Nicola Nobile, economista de Oxford Economics, señala que la cifra de crecimiento publicada ayer es inferior a la esperada, pero refleja principalmente un fuerte descenso en Irlanda y algunos factores estacionales en la eurozona, más que el impacto directo de la guerra. Los efectos negativos del conflicto serán más visibles a partir del segundo trimestre, cuando el shock energético se traslade plenamente a la economía real.

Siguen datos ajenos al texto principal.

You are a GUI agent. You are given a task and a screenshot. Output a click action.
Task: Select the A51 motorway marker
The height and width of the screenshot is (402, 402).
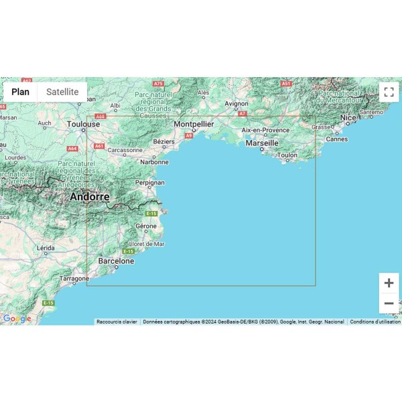(286, 84)
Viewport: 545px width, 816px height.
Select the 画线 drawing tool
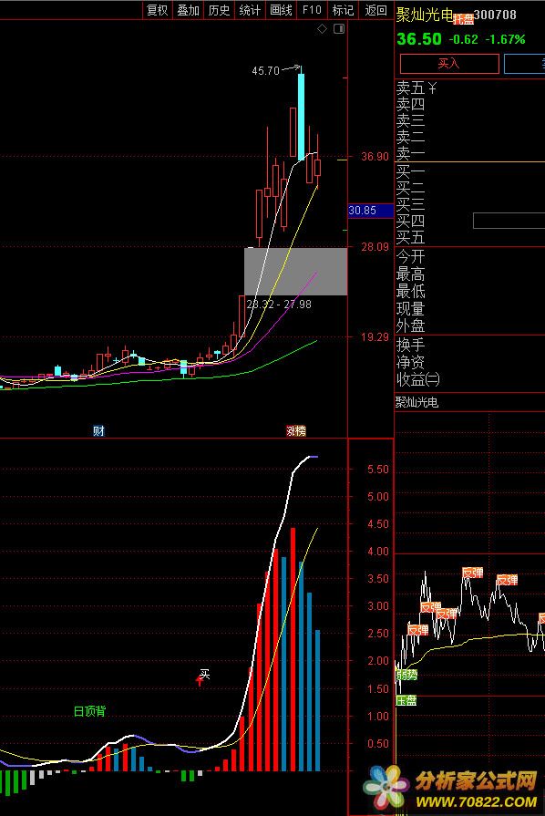point(281,10)
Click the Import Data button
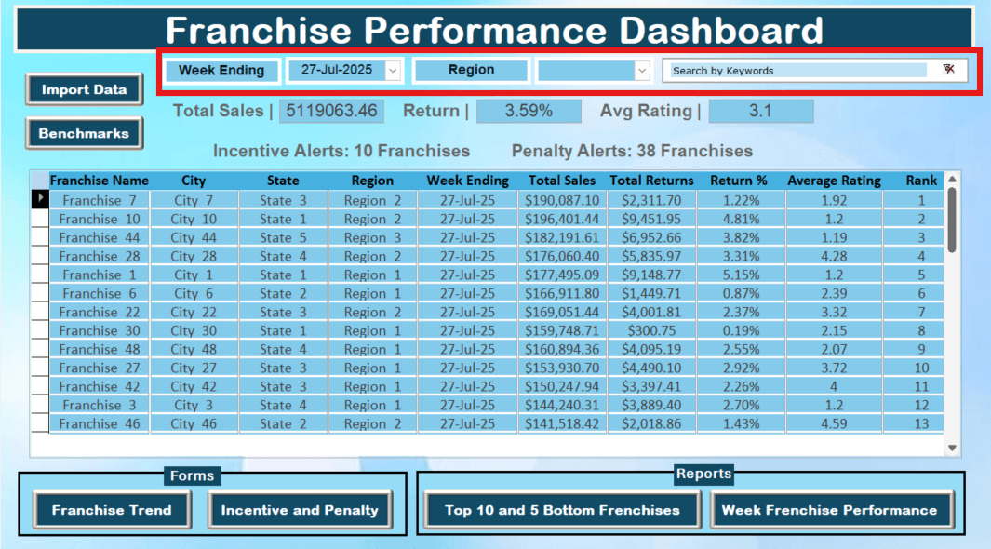 coord(84,89)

Los analistas de ING advierten de que el principal responsable del repunte inflacionista fue el alza de los precios de la energía, pero también observan que las presiones deflacionarias en los precios de los bienes están disminuyendo lentamente. Esto sugiere que incluso sin el shock energético, la inflación habría tendido al alza en los próximos meses.
La entidad holandesa considera probable que los precios de la energía se mantengan elevados durante el resto del año si no se resuelve el conflicto en Irán. Además, anticipan que los precios de los alimentos podrían experimentar un repunte adicional a finales de año debido a la escasez de fertilizantes, cuyos efectos se trasladarán con cierto retraso a los alimentos procesados.
En su escenario más pesimista, ING estima que la inflación podría alcanzar gradualmente el cuatro por ciento en los próximos meses si el conflicto se prolonga y los efectos indirectos de la crisis energética se extienden a otros sectores de la economía. Esta posibilidad mantiene en alerta máxima tanto a las autoridades monetarias como a los gobiernos nacionales.
Las proyecciones macroeconómicas del BCE publicadas recientemente anticipan que la inflación general promediará el dos coma seis por ciento en dos mil veintiséis, el dos por ciento en dos mil veintisiete y el dos coma uno por ciento en dos mil veintiocho. Sin embargo, estas previsiones fueron elaboradas antes de conocerse el alcance completo del impacto del conflicto iraní, por lo que podrían revisarse al alza en las próximas actualizaciones.
La coordinación internacional de las políticas monetarias resulta cada vez más evidente. Tanto el Banco de Japón como la Reserva Federal estadounidense mantuvieron sin cambios sus tipos de interés esta semana, y se espera que el Banco de Inglaterra adopte la misma postura en su reunión de hoy. Los principales bancos centrales parecen coincidir en que el shock energético actual es temporal y que endurecer las condiciones financieras sería un error.
Para los ciudadanos europeos, estos datos tienen consecuencias directas en su vida cotidiana. La cesta de la compra se encarece mes tras mes, los recibos energéticos se disparan y los salarios reales pierden poder adquisitivo. Al mismo tiempo, las perspectivas de empleo se ensombrecen ante un crecimiento económico que apenas alcanza para mantener la estabilidad, sin generar nuevas oportunidades laborales.